The INVEST Act allocates $343 billion to roads, bridges and related safety measures, $109 billion to public transit, $95 billion to freight and passenger rail, $117 billion to drinking water infrastructure and $51 billion to wastewater infrastructure.

The bill passed 221 to 201 on a near party-line vote.

Its passage follows an agreement between President Joe Biden and a bipartisan group of senators on a $579 billion infrastructure plan.

Oregon Democratic Rep. Peter DeFazio, the chair of the House Transportation Committee and the House bill’s author, has yet to say whether the House and Senate will work through the differences in the two bills in order to reach a compromise that is likely to pass both chambers, noting that details of the bipartisan agreement have yet to be released.

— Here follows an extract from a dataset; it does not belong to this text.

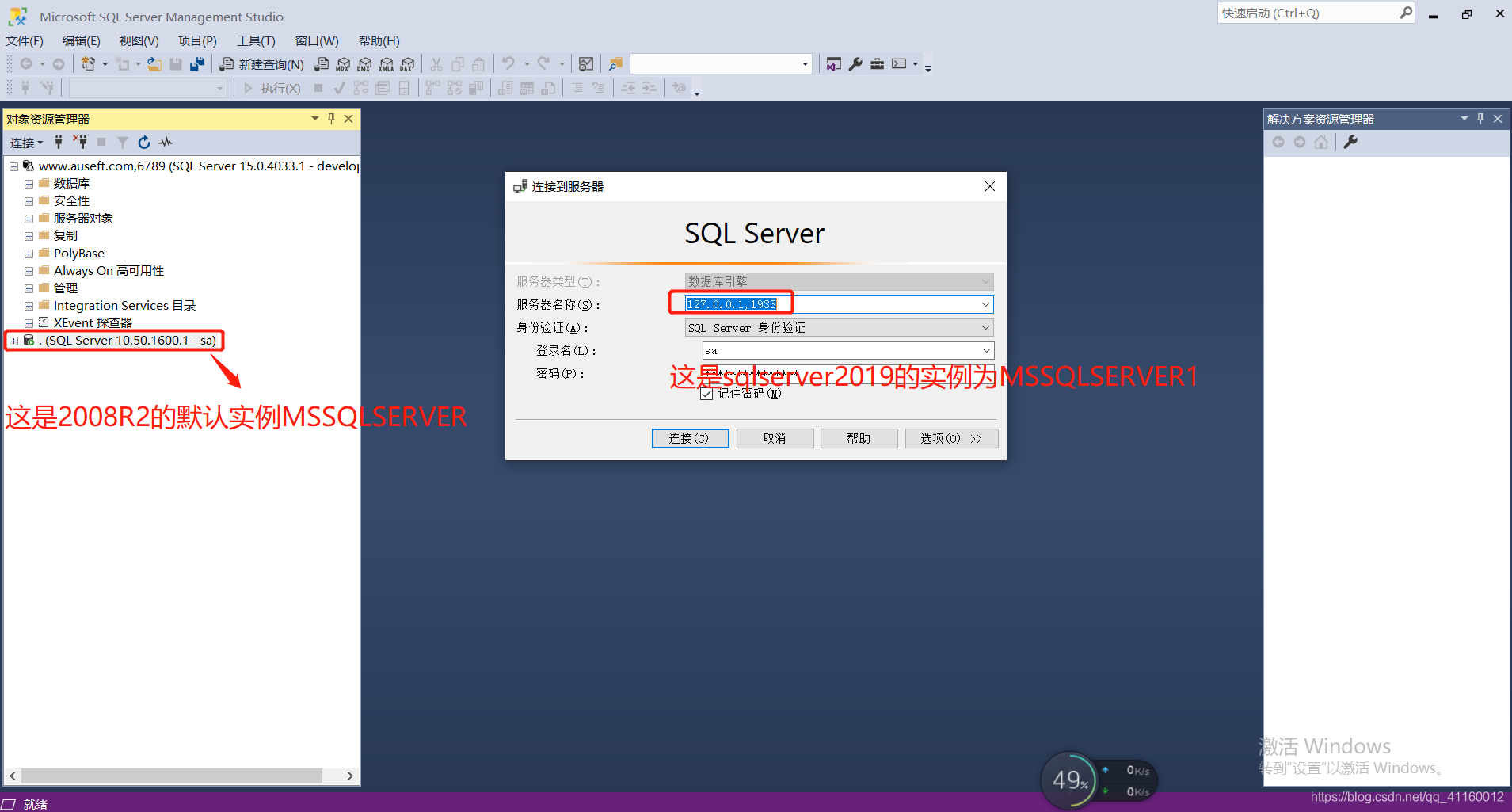Pin the 对象资源管理器 panel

“The Senate bipartisan deal is an outline, and it has good numbers,” DeFazio said during a press conference Wednesday. “I believe we could work out the spending levels in the bill, but there is no policy attached to their proposal.”

The Brent Spence Bridge, deemed “functionally obsolete” due to the amount of daily traffic it carries, spans the Ohio River on the Ohio-Kentucky border. (JEFF DEAN/AFP via Getty Images)

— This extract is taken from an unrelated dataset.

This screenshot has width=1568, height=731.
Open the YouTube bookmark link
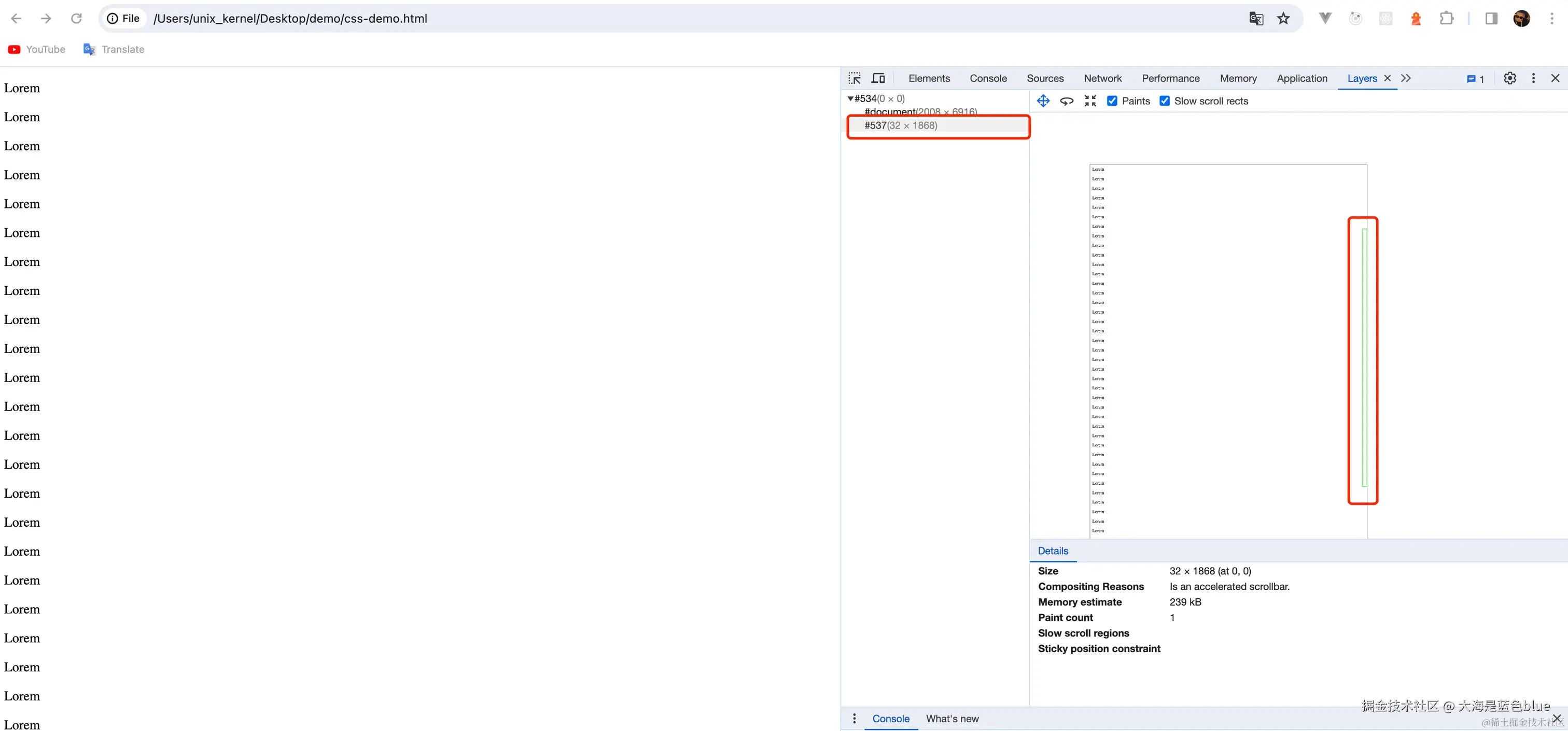tap(36, 49)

House Speaker Nancy Pelosi, however, has said that she will not bring a bipartisan infrastructure to the floor until the Senate passes a reconciliation bill with funding for climate change provisions, child care, education and other Democratic priorities. Biden also supports the reconciliation bill, but no Republicans have shown similar support. (RELATED: Democrats Threaten To Sink Bipartisan Infrastructure Bill Without A Complementary Reconciliation Package)

Biden said that both bills had to be passed “in tandem” last week, but walked back his remarks on Saturday after Senate Republicans objected and threatened to withdraw their support for the bipartisan bill.

“My comments also created the impression that I was issuing a veto threat on the very plan I had just agreed to, which was certainly not my intent,” Biden said.